The American Gaming Association (AGA) released a report in 2020 advocating for a quicker shift to cashless systems in casinos and other venues to re-energize the sector after the COVID-19 pandemic swept the globe, albeit with social distance restrictions.
Cashless casinos are particularly well-suited to benefit from this system, mainly due to blockchain‘s inherent benefits in gaming. So far, tokens and stablecoins are reeling in casino operators by boosting their profit margin, all while keeping player acquisition costs lower.
Swimming with the Tide
Many players choose to deal with digital currencies like Bitcoin to increase security and reduce the danger of identity theft. Bitcoin being decentralized in nature provides a certain anonymity to gamblers. Blockchain even improves the house odds over traditional gambling sites by about 1.5% to 2%.
Take Bonus Fishing, for example. As its name suggests, it is a relaxing online casino fishing game for folks looking to kill some time and it also provides one-click login to the player’s DotWallet account. Gamers are also instantly enrolled in the casino’s loyalty program, which allows them to accumulate and trade loyalty points for gifts, meals and other perks.
Bonus Fishing even offers a “Fortune God Way” mode in addition to the classic fishing experience. Should a player capture the Fortune God, they can play the slot machine and get twice the gold coins based on their numbers. Besides this, the game’s distinctive feature is its automatic conversion when players do not convert their gold coins to BSV within 20 minutes.
Through tokenization, brick-and-mortar casinos can become cashless and join the digital gambling market using wallets integrated with Know Your Customer (KYC)/Anti-Money Laundering (AML) measures. From the player’s perspective, converting money into tokens is as simple as depositing them into their wallet.
BitBoss’ Stablecoin Ensures Regulation Compliance
At the Global Gaming Expo (G2E) 2021, operators voiced their struggle with multistate offerings and seamless omnichannel for their clients. This includes access to external funding options like e-wallets, bank accounts and debit cards inside a secure cashless ecosystem. BitBoss Board Advisor Christian Solomine explained that altering this dynamic with BitBoss’ non-custodial solution will fundamentally change the player experience.
For instance, protocol constraints and hefty transaction costs make it difficult to wire $100 to a cash-strapped player on a custodial-based system so they can keep wagering. With BitBoss’ FDIC-insured dollar-backed stablecoins, punters can make direct payments without suffering from BTC’s price volatility. This assures that a player receives the whole amount for their deposits or winnings instead of only a fraction.
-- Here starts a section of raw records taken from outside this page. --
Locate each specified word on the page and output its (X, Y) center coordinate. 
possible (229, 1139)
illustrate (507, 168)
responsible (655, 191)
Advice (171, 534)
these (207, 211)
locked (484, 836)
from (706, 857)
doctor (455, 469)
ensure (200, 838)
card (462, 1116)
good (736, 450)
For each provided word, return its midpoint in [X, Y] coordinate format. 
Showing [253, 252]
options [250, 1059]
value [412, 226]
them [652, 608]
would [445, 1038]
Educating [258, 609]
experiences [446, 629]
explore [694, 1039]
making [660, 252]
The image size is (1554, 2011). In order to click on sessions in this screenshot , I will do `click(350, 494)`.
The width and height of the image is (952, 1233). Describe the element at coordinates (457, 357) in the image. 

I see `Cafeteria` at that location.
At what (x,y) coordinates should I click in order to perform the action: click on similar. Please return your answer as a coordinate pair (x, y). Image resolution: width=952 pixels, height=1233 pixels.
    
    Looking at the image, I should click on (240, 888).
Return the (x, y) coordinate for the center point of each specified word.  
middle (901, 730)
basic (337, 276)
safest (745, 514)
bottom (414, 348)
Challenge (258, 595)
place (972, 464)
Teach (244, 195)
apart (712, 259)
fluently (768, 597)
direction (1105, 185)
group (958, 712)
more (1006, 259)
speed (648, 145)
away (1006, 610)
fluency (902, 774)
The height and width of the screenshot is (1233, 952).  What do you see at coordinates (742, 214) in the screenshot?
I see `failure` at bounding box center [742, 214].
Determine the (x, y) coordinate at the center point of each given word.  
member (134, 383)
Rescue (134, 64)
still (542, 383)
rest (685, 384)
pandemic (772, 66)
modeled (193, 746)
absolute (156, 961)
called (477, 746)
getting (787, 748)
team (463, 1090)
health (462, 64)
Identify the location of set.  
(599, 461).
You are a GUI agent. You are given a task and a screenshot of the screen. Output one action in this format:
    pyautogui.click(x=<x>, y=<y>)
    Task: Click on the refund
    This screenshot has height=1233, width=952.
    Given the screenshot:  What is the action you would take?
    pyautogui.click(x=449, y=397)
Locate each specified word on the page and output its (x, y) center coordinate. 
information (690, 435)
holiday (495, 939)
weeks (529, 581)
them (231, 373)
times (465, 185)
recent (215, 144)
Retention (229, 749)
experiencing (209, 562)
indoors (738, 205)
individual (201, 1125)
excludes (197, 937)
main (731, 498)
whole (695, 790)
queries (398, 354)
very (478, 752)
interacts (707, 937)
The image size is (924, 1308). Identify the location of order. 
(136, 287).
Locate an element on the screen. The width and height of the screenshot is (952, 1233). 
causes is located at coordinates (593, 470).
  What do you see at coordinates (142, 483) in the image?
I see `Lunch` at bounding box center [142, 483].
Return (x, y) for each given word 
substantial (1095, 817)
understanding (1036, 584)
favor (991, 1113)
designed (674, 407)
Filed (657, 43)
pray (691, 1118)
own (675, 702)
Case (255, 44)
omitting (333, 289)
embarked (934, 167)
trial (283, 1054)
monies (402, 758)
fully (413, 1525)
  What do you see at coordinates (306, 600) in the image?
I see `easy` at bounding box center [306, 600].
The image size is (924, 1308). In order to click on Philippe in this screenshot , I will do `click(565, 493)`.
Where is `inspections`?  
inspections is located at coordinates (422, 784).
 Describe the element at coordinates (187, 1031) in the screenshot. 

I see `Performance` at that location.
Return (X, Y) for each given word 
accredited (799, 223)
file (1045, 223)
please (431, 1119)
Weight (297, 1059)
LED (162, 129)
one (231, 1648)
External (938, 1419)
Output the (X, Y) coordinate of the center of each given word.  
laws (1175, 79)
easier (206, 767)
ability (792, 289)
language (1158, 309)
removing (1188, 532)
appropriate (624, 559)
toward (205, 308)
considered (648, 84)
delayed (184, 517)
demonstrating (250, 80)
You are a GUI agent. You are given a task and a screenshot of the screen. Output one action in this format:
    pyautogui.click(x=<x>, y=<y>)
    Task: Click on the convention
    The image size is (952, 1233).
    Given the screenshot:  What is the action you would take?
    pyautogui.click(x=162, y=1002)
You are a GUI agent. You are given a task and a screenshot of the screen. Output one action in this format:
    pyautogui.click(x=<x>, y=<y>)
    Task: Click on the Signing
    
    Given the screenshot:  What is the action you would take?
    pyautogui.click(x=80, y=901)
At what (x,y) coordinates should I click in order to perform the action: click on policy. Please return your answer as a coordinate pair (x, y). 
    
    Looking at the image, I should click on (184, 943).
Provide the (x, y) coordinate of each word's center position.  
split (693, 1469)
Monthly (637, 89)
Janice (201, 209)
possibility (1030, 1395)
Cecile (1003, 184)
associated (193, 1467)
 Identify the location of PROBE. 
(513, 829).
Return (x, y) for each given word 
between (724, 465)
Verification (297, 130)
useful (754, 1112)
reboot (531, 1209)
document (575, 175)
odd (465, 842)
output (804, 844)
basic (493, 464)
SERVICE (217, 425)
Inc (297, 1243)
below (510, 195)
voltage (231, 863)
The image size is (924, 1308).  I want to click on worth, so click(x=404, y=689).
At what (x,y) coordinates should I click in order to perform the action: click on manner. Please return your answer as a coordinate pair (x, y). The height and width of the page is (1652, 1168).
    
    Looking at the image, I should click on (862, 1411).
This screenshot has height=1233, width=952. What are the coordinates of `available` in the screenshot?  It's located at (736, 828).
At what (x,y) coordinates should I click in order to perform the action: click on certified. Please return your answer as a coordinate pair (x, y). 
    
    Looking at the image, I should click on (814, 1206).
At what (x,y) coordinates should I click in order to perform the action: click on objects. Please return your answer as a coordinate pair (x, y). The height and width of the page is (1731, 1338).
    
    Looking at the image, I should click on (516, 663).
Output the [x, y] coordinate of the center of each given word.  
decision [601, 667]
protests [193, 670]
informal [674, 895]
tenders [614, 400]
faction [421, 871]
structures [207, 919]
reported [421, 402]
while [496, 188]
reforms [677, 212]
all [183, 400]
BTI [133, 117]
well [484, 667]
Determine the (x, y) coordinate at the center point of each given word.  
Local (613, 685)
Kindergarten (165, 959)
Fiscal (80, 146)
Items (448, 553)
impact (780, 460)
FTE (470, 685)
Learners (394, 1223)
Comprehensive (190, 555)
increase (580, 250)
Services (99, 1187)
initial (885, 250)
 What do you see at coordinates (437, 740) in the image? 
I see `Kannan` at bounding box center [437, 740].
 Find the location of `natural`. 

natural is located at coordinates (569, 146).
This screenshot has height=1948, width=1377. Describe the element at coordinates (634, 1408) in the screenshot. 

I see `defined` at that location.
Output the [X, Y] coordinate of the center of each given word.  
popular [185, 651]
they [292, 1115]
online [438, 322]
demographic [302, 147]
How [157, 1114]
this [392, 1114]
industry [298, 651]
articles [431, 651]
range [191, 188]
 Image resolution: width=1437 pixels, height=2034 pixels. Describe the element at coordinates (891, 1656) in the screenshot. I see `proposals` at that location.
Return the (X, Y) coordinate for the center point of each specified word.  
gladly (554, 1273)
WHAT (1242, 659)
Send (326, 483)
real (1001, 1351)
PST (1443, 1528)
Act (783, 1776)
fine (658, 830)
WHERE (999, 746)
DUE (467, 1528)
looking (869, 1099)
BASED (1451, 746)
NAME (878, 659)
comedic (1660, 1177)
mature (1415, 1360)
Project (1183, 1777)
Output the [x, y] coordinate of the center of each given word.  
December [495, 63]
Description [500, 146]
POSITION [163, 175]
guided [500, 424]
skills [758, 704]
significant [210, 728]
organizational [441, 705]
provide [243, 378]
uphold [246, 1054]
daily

This suggests that the BitBoss cashless gaming solution has tremendous potential in the regulated US gambling market since authorities see the BitBoss stablecoin differently from digital currencies and other stablecoins.
“We’re taking the player through a KYC process, and they’re basically getting a share of a pooled bank account. So those sorts of things make regulators feel better about it,” Solomine pointed out.
Micropayments also allow players to wager small amounts without worrying about the transaction fee cost eating into the operator’s revenue margins. This lets operators expand into developing countries, where typical bet sizes are lower than in North America and Europe, making cashless casinos an appealing choice for operators and players alike.